That's only significant if you have large amounts of data that multiple engines in the SoC need to access.
For a 2D desktop, the data is not that much to start with so there's little to gain.
I think what is being discussed here, is that the ARM architecture is more efficient in how it handles memory.

There are multiple factors involved and the obvious biggest differences over a Windows laptop is the ARM ISA.
The unified memory model is very significant, but not so much for audio.


----------



## Dewdman42 (Oct 24, 2021)

I do not view anything else as being significant. Apple made a big deal out of gpu memory shared with the cpu and I think also that is significant. Any other aspects are very small gains


----------



## Technostica (Oct 24, 2021)

Dewdman42 said:


> I do not view anything else as being significant. Apple made a big deal out of gpu memory shared with the cpu and I think also that is significant. Any other aspects are very small gains


A 2D frame buffer is very small, so how is that being shared via unified memory going to lead to saving a significant amount of memory? 

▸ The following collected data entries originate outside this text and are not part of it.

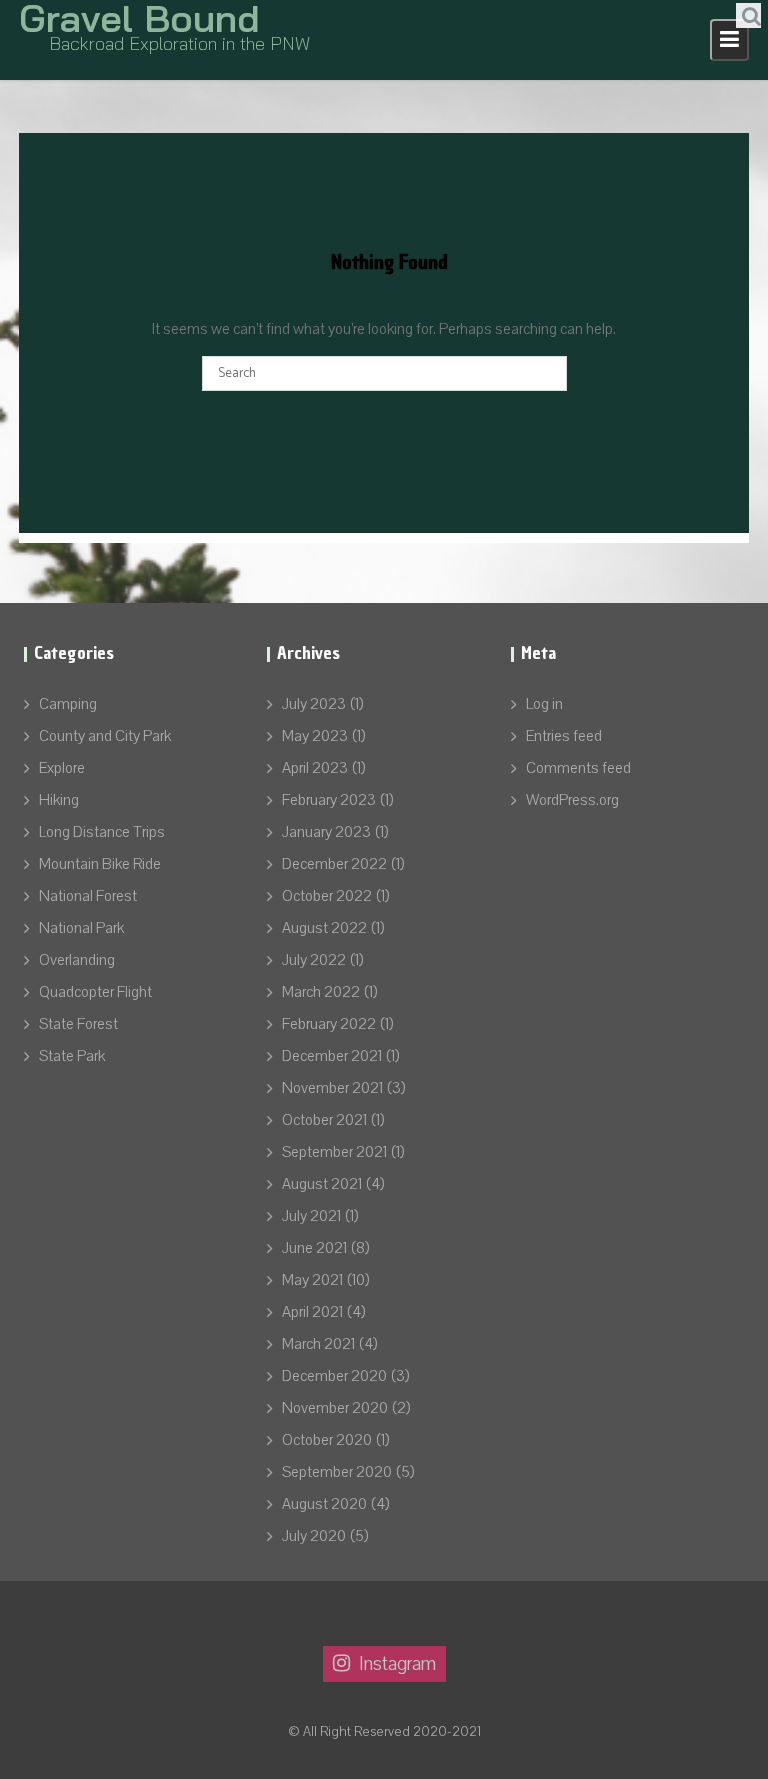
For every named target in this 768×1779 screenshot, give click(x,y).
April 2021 (312, 1312)
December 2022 (334, 864)
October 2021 (324, 1120)
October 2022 (327, 896)
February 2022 (329, 1024)
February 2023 (329, 800)
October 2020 (327, 1440)
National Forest (88, 896)
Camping (68, 704)
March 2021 (318, 1344)
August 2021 (322, 1184)
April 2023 (315, 768)
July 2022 (314, 960)
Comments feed (578, 768)
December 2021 (332, 1056)
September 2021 (334, 1152)
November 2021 (332, 1088)
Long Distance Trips (102, 832)
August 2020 (324, 1504)
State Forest (78, 1024)
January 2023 (326, 832)
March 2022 (321, 992)
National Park (81, 928)
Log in (544, 704)
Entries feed (564, 736)
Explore (62, 768)
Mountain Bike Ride (100, 864)
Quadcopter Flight (95, 992)
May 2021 (312, 1280)
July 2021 (311, 1216)
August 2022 (324, 928)
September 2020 (337, 1472)
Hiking (59, 800)
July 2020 (314, 1536)
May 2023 (315, 736)
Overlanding (77, 960)
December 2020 (334, 1376)
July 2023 (314, 704)
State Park (72, 1056)
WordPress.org (572, 800)
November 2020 (335, 1408)
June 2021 (314, 1248)
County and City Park (105, 736)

There was an article linked here which talks about how using a RISC ISA such as ARM reduces the memory footprint and helps performance in other ways.


----------



## Benjamin Duk (Nov 8, 2021)

With the new M1 Pro/Max laptops being out now. Does anyone have any real world feedback on the Memory usage? Wondering if 32GB memory will be enough if I currently use a 64GB AMD PC machine currently.


----------



## gamma-ut (Nov 8, 2021)

Technostica said:


> There was an article linked here which talks about how using a RISC ISA such as ARM reduces the memory footprint and helps performance in other ways.


RISC was never about saving memory; CISC was - it's why CISC remained important in microcontrollers for decades until comparatively recently. Arm developed the Thumb instruction set as a response to the problem of executables getting bigger with 32bit fixed-length instructions compared to the variable-length instructions of CISC (and in effect, partially removed one of the claimed benefits of RISC, though it wasn't a big deal in practice) - it was the way they got Nokia to buy into it way back in the 90s. RISC conveyed the benefit of being more efficient to run in general because it allowed easier pipelining and scheduling and by virtue of being simpler, making it easier to design and optimise compilers.

As in media work data far outweighs instruction counts, any real-world savings in memory capacity are going to come from dynamic data compression and decompression on the basis that the instruction cycles to do that are cheaper in terms of energy than fetching gobs of data from the main memory. This is becoming common in machine-learning workloads because their performance is dominated by data bandwidth.


----------